Note: multi-class labelling is easy to achieve. Lots of different implementations (OvR, OvO or softmaxing the multinomial). Requires careful pre-processing.

Pitfalls

Remember:

You need a sufficient sample size — at least 20-30 observations per feature — otherwise you can easily overfit.
By using buckets for classification, a 0.6 and a 0.99 will be given the same label despite wildly different levels of confidence.
- Consider more buckets (e.g. low risk, medium risk, high risk), using the underlying probabilities for maximum interpretability.

Metrics & Checks

When predicting a class label, you can be wrong in two ways:

False positive — predicted true when actually false
False negative — predicted false when actually true

These are measured as follows:

Accuracy: What's the proportion of correctly classified predictions?

Accuracy = \frac{TP + TN}{TP + TN + FP + FN}

Recall: What proportion of the predicted positives were genuine?

Recall = \frac{TP}{TP + FN}

Precision: What fraction of the true positives are we capturing?

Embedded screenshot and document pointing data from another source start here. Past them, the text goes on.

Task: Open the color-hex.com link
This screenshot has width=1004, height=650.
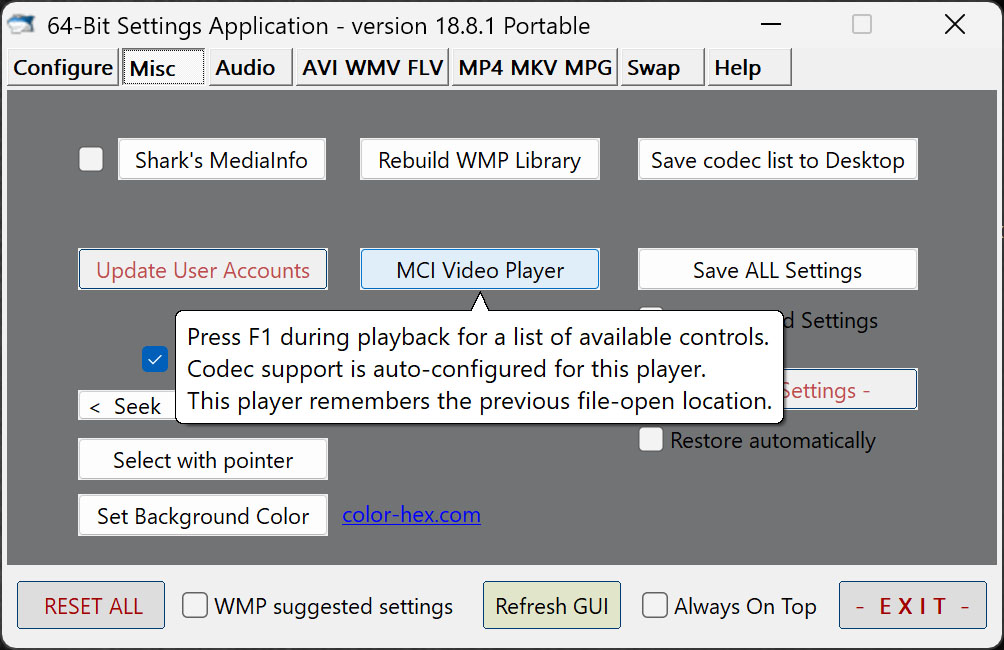Action: click(x=411, y=515)
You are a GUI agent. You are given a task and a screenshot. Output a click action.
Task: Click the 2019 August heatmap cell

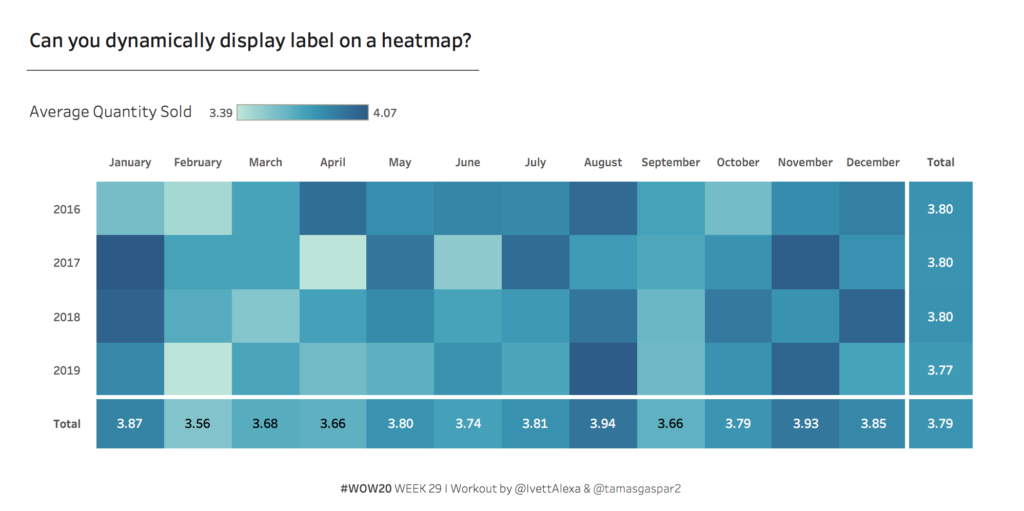(x=603, y=370)
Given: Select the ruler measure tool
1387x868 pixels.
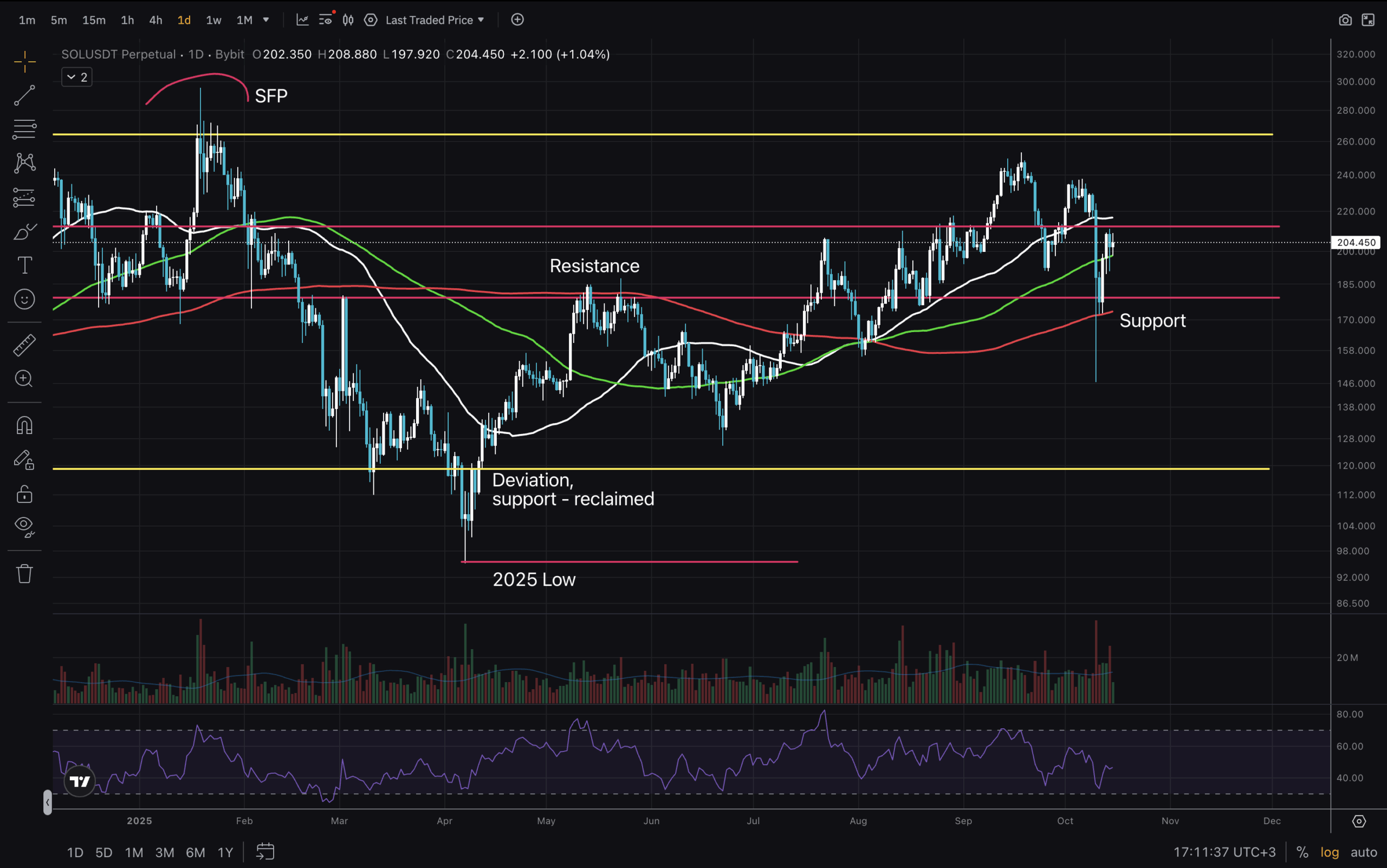Looking at the screenshot, I should tap(24, 345).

Precision = \frac{TP}{TP + FP}

F1-Score: harmonic mean of recall and precision — a single metric to balance the trade-off

F1-Score = 2 \times \frac{Precision \times Recall}{Precision + Recall}

The relevance of these metrics is scenario dependent. For example...

A new cancer screening can't afford a false negative so you'd require a high recall score for your model
When detecting fraud, each investigation is costly so you'd prioritise high precision over recall to avoid wasted resource.

Tools & Workflows

Confusion Matrix: how many TP, FP, TN, FN are there? You have a classification report to tell you and can also visualise

from sklearn.metrics import confusion_matrix, ConfusionMatrixDisplay
mat = confusion_matrix(y_test, y_pred)
ConfusionMatrixDisplay(mat).plot;
print(classification_report(y_test, y_pred))

RoC Curve: it's useful to understand how your FP/FN rates change as you modify the threshold.

The True Positive Rate is defined as

TPR = \frac{TP}{TP+FN} = \frac{True Positives}{All Actual Positives}

The False Positive Rate is defined as

FPR = \frac{FP}{FP+TN} = \frac{False Positives}{All Actual Negatives}

Plot these values against each other as the threshold increases to get an intuition for a good threshold value

from sklearn.metrics import roc_curve, auc
y_probs = model.predict_proba(X_test)[:, 1] # probabilities for the first label only
fpr, tpr, thresholds = roc_curve(y_test, y_probs) # finds
roc_auc = auc(fpr, tpr)

# plot
plt.plot(fpr, tpr) # limit values to [0,1]^2
plt.xlabel('False Positives Rate') 
plt.ylabel('True Positives Rate')

You can then find an optimal index dependent on your situation (fbeta score gives you maximum control). For example

optimal_index = np.argmax(tpr * (1-fpr)) # balance between FP and TP
best_threshold = thresholds[optimal_index]

Dealing with class imbalances: most financial transactions are not fraudulent, creating an imbalanced dataset. If we try and train a model on this dataset directly, the minority class will be predicted poorly. Two standard routes forwards:
1. Move the data around — undersampling, oversampling, SMOTE, SMOTENC. This can introduce unwanted bias so be careful.
2. Change the model — e.g. change class weights to force the model to care more about the minority class.